→ **SEITENAUSZUG**
┌──

Beides ist AMD64. Sollte ich die CFLAG-Optimierung (abgesehen von -O2) also wirklich weglassen? Muss ich wirklich auf icecream verzichen, wenn ich das System möglichst gut an meine CPU anpassen will? Gibt's dafür evtl. workarounds um das Problem zu umgehen und die CFLAGS so zu belassen? Der P4 baut aktuelll nichts. Kann ich nicht die CFLAGS von dem Atom in die make.conf des P4s schreiben?

----------

## Foyaxe

*push*

Genau das hab ich mich auch gerade gefragt!

Das wäre doch völliger Unsinn, die CFLAGS alle rauszunehmen…

Wahrscheinlich ist gemeint, dass beim Bauen von gcc die CFLAGS weg müssen, damit gcc auf den anderen Systemen ausführbar ist?

So ist es zumindest in der Gentoo Doku erklärt.

http://dev.gentoo.org/~rane/icecream.xml

unter Abschnitt "how icecream works"

└──

→ **MATERIAL**
┌──

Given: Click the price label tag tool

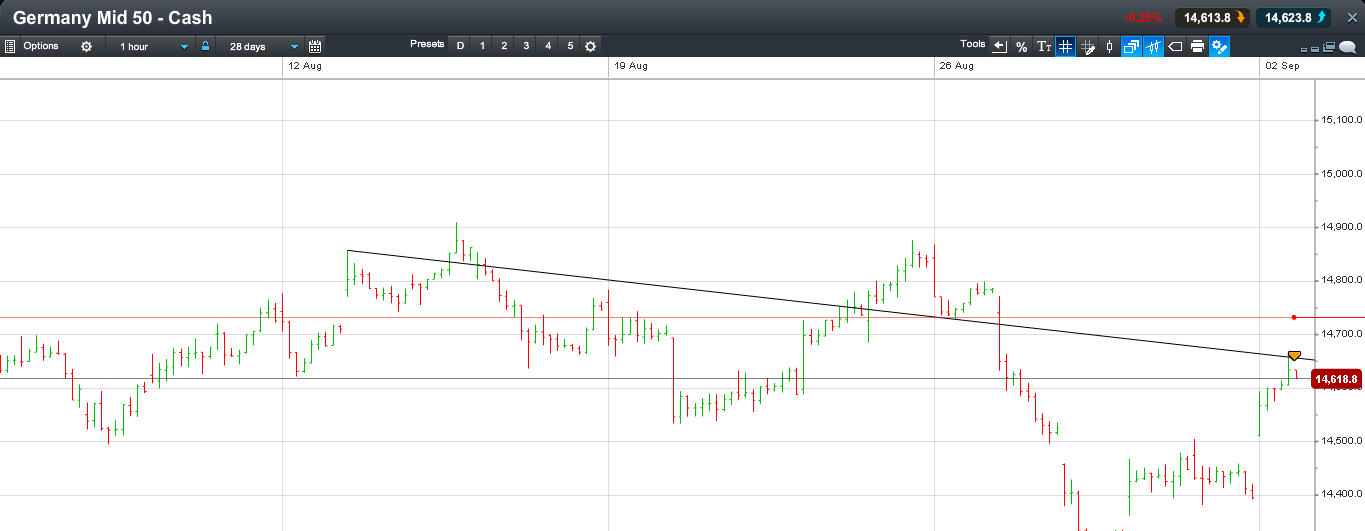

└──

→ **SCHRIFTLICHE AUFGABE 1**
In welchem Abschnitt der Gentoo-Doku wird das Vorgehen laut dem Seitenauszug über icecream erklärt?
→ **SCHRIFTLICHE AUFGABE 2**
Schreib den Seitenauszug über icecream und die CFLAGS ab seinem letzten Satz weiter.

→ **ANTWORT ZUR AUFGABE 1**
Im Abschnitt „how icecream works“.

→ **ANTWORT ZUR AUFGABE 2**
Gruß

Foyaxe

----------

## disi

Ein Compiler fuer 64bit multilib Systeme kann so ziemlich alles x86 maessige bauen. Also kein Problem wegen der CFLAGS, gerade hier liegt ja der Vorteil zum distcc AFAIR.

Was z.B. auf der Community wiki auf Deutsch komplett fehlt ist das bekannt machen der einzelnen Peers. Da gab es aber vor kurzem schon einmal ein Thema zu, hier im Deutschen Forum... such...

//edit: https://forums.gentoo.org/viewtopic-t-849189-highlight-icecream.html

----------

## Foyaxe

Halt!

icecc schickt (im Gegensatz zu distcc) den ganzen Compiler an die clients mit.

Daher muss der Compiler von allen helfenden Systemen ausführbar sein.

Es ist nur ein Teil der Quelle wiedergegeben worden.